WHAT IS REQUIRED
In all of the material below, replace every "Screen dimensions" with "Display size" and leave everything else unchanged.

INFORMATION SHOWN
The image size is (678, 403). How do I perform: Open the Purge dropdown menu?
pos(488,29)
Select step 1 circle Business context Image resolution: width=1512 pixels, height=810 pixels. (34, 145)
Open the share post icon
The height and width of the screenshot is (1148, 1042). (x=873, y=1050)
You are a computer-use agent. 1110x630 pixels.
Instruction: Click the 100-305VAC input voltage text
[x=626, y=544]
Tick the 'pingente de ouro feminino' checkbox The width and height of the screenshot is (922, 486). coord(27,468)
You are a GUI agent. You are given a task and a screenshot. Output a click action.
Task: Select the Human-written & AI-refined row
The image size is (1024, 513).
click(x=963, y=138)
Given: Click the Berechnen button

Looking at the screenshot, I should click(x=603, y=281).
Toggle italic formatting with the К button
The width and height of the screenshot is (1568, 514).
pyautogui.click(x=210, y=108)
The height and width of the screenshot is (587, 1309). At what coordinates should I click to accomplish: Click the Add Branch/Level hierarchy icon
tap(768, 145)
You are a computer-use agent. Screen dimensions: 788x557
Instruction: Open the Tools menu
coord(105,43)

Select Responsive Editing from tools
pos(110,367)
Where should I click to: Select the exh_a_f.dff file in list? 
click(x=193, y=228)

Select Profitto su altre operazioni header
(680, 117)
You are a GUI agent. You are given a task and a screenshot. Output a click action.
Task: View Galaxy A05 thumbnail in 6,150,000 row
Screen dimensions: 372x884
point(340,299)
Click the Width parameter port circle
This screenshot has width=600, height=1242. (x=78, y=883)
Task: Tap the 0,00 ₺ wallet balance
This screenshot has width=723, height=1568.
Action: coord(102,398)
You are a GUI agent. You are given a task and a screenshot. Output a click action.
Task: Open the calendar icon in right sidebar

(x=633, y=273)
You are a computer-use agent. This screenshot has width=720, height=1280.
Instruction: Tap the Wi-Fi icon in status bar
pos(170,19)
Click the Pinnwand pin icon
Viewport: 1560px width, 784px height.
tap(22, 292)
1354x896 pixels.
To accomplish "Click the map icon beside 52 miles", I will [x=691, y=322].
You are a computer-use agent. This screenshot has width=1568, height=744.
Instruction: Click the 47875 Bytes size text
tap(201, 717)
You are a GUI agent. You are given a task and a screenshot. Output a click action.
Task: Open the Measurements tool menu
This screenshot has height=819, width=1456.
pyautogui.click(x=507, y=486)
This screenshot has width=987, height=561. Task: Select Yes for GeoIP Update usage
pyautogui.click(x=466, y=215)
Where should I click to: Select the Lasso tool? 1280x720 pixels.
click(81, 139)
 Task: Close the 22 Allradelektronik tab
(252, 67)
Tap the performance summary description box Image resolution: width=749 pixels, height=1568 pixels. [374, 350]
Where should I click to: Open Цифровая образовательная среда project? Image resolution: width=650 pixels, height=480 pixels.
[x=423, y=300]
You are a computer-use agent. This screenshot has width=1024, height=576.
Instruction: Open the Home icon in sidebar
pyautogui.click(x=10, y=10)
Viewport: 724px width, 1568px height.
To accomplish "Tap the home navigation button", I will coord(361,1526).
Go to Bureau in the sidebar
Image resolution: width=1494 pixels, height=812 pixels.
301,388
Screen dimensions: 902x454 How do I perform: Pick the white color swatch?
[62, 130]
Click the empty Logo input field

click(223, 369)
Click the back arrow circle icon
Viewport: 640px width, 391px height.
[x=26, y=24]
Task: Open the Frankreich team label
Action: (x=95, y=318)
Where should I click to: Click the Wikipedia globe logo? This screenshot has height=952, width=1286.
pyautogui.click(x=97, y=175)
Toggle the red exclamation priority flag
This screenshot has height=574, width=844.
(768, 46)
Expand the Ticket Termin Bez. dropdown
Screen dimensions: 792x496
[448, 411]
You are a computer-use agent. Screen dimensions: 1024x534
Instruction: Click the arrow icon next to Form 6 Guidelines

THE REPLY
The image size is (678, 403). How do I perform: Open the Purge dropdown menu?
pos(488,29)
Select step 1 circle Business context Image resolution: width=1512 pixels, height=810 pixels. (34, 145)
Open the share post icon
The height and width of the screenshot is (1148, 1042). (x=873, y=1050)
You are a computer-use agent. 1110x630 pixels.
Instruction: Click the 100-305VAC input voltage text
[x=626, y=544]
Tick the 'pingente de ouro feminino' checkbox The width and height of the screenshot is (922, 486). coord(27,468)
You are a GUI agent. You are given a task and a screenshot. Output a click action.
Task: Select the Human-written & AI-refined row
The image size is (1024, 513).
click(x=963, y=138)
Given: Click the Berechnen button

Looking at the screenshot, I should click(x=603, y=281).
Toggle italic formatting with the К button
The width and height of the screenshot is (1568, 514).
pyautogui.click(x=210, y=108)
The height and width of the screenshot is (587, 1309). At what coordinates should I click to accomplish: Click the Add Branch/Level hierarchy icon
tap(768, 145)
You are a computer-use agent. Display size: 788x557
Instruction: Open the Tools menu
coord(105,43)

Select Responsive Editing from tools
pos(110,367)
Where should I click to: Select the exh_a_f.dff file in list? 
click(x=193, y=228)

Select Profitto su altre operazioni header
(680, 117)
You are a GUI agent. You are given a task and a screenshot. Output a click action.
Task: View Galaxy A05 thumbnail in 6,150,000 row
Display size: 372x884
point(340,299)
Click the Width parameter port circle
This screenshot has width=600, height=1242. (x=78, y=883)
Task: Tap the 0,00 ₺ wallet balance
This screenshot has width=723, height=1568.
Action: coord(102,398)
You are a GUI agent. You are given a task and a screenshot. Output a click action.
Task: Open the calendar icon in right sidebar

(x=633, y=273)
You are a computer-use agent. This screenshot has width=720, height=1280.
Instruction: Tap the Wi-Fi icon in status bar
pos(170,19)
Click the Pinnwand pin icon
Viewport: 1560px width, 784px height.
tap(22, 292)
1354x896 pixels.
To accomplish "Click the map icon beside 52 miles", I will [x=691, y=322].
You are a computer-use agent. This screenshot has width=1568, height=744.
Instruction: Click the 47875 Bytes size text
tap(201, 717)
You are a GUI agent. You are given a task and a screenshot. Output a click action.
Task: Open the Measurements tool menu
This screenshot has height=819, width=1456.
pyautogui.click(x=507, y=486)
This screenshot has width=987, height=561. Task: Select Yes for GeoIP Update usage
pyautogui.click(x=466, y=215)
Where should I click to: Select the Lasso tool? 1280x720 pixels.
click(81, 139)
 Task: Close the 22 Allradelektronik tab
(252, 67)
Tap the performance summary description box Image resolution: width=749 pixels, height=1568 pixels. [374, 350]
Where should I click to: Open Цифровая образовательная среда project? Image resolution: width=650 pixels, height=480 pixels.
[x=423, y=300]
You are a computer-use agent. This screenshot has width=1024, height=576.
Instruction: Open the Home icon in sidebar
pyautogui.click(x=10, y=10)
Viewport: 724px width, 1568px height.
To accomplish "Tap the home navigation button", I will coord(361,1526).
Go to Bureau in the sidebar
Image resolution: width=1494 pixels, height=812 pixels.
301,388
Display size: 902x454 How do I perform: Pick the white color swatch?
[62, 130]
Click the empty Logo input field

click(223, 369)
Click the back arrow circle icon
Viewport: 640px width, 391px height.
[x=26, y=24]
Task: Open the Frankreich team label
Action: (x=95, y=318)
Where should I click to: Click the Wikipedia globe logo? This screenshot has height=952, width=1286.
pyautogui.click(x=97, y=175)
Toggle the red exclamation priority flag
This screenshot has height=574, width=844.
(768, 46)
Expand the Ticket Termin Bez. dropdown
Display size: 792x496
[448, 411]
You are a computer-use agent. Display size: 1024x534
Instruction: Click the arrow icon next to Form 6 Guidelines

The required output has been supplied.